> _Your task_:
Starting at the line that contains "river-cree-casino.com (313, 531)", restate each line word for word through the final line of the data, keeping both ends.

(Beginning of Data for this task)

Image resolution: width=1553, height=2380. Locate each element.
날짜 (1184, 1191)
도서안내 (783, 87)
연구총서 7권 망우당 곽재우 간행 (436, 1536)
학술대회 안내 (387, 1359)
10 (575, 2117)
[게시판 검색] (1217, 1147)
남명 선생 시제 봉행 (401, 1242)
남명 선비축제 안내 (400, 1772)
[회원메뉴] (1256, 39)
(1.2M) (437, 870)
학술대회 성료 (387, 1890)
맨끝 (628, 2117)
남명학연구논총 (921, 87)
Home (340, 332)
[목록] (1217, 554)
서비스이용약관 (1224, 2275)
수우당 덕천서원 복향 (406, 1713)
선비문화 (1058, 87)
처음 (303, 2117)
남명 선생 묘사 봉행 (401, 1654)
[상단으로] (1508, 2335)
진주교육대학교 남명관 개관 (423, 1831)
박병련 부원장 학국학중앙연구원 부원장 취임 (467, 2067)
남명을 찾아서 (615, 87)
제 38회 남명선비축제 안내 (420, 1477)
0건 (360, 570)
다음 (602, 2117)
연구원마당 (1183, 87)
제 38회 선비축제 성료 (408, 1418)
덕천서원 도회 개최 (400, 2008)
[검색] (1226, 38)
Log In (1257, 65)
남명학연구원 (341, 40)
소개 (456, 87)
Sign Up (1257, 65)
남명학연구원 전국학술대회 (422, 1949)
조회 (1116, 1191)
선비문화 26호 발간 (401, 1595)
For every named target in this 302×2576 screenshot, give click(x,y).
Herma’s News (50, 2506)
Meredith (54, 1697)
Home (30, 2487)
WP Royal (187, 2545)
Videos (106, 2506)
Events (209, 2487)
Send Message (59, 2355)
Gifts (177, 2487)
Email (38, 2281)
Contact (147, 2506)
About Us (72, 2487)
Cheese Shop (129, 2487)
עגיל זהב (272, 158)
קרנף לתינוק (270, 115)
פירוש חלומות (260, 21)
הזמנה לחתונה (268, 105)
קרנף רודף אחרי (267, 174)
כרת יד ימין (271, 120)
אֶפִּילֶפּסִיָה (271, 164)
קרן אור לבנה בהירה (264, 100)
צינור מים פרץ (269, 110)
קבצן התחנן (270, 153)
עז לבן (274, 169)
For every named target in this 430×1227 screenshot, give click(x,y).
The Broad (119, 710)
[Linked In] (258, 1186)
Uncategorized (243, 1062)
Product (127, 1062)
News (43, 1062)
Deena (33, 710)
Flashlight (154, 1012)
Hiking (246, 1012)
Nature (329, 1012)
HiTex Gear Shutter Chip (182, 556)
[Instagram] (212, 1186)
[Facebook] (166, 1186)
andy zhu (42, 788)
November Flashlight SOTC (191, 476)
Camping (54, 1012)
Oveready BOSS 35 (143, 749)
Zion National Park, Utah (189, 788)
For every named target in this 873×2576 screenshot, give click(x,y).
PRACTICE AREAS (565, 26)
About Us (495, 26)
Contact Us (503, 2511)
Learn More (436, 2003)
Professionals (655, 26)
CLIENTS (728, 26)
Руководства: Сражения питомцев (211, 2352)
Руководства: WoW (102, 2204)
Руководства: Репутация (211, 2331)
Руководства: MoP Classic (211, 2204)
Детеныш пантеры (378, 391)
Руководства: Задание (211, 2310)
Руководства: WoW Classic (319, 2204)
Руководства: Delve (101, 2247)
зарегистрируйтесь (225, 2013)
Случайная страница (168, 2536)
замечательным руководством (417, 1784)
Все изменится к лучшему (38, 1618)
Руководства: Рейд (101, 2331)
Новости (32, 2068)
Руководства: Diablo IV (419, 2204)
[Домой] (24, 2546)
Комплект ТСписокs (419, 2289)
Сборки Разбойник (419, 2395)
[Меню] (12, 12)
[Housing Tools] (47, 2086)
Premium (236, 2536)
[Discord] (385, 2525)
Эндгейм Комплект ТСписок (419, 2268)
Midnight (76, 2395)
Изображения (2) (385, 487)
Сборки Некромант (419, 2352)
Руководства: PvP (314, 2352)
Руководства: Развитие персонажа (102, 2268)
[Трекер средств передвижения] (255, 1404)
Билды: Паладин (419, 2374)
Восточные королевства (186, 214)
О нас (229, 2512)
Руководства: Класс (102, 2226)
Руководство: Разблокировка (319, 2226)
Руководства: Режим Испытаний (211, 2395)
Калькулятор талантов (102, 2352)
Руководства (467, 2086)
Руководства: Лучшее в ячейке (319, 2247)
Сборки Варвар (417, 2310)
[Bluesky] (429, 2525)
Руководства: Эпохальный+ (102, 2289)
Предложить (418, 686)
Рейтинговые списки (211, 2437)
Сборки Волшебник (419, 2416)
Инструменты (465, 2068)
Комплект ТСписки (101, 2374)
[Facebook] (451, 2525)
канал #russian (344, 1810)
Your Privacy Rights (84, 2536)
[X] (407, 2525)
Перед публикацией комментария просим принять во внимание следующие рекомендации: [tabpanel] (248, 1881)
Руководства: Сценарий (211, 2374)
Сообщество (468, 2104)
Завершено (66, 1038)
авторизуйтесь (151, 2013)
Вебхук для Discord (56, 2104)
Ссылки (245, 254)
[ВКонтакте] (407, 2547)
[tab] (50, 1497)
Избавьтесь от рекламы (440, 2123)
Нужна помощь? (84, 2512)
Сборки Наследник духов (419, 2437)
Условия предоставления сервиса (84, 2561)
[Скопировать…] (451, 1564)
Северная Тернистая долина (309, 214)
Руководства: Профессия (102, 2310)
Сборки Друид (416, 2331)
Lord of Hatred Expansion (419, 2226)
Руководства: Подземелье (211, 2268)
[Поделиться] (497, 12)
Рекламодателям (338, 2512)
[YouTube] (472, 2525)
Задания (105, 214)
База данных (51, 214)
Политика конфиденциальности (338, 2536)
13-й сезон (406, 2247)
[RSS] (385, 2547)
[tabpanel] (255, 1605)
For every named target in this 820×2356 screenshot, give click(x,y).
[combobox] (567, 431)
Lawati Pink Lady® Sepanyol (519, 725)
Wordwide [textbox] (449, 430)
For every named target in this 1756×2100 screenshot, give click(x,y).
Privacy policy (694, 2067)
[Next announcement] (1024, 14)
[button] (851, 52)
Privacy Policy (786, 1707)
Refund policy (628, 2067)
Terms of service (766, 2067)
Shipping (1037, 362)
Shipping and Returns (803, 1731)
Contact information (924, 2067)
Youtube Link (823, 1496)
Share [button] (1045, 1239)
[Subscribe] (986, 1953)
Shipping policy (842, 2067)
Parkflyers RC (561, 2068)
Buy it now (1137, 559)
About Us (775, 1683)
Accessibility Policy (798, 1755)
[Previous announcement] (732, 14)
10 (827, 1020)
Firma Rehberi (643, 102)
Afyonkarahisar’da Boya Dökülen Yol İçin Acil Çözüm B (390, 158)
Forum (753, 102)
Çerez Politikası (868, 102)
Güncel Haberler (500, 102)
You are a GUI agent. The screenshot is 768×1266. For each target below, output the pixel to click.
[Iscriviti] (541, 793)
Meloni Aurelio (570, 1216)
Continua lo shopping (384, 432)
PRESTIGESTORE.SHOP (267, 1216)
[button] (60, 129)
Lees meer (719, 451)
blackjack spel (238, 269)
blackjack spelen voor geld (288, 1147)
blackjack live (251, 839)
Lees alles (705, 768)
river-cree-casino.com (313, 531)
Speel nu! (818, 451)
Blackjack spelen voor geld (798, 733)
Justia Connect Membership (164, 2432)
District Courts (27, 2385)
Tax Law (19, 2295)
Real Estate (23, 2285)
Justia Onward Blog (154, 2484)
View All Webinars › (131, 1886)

(End of Data for this task)

> _Exercise output_:
river-cree-casino.com (313, 531)
Speel nu! (818, 451)
Blackjack spelen voor geld (798, 733)
Justia Connect Membership (164, 2432)
District Courts (27, 2385)
Tax Law (19, 2295)
Real Estate (23, 2285)
Justia Onward Blog (154, 2484)
View All Webinars › (131, 1886)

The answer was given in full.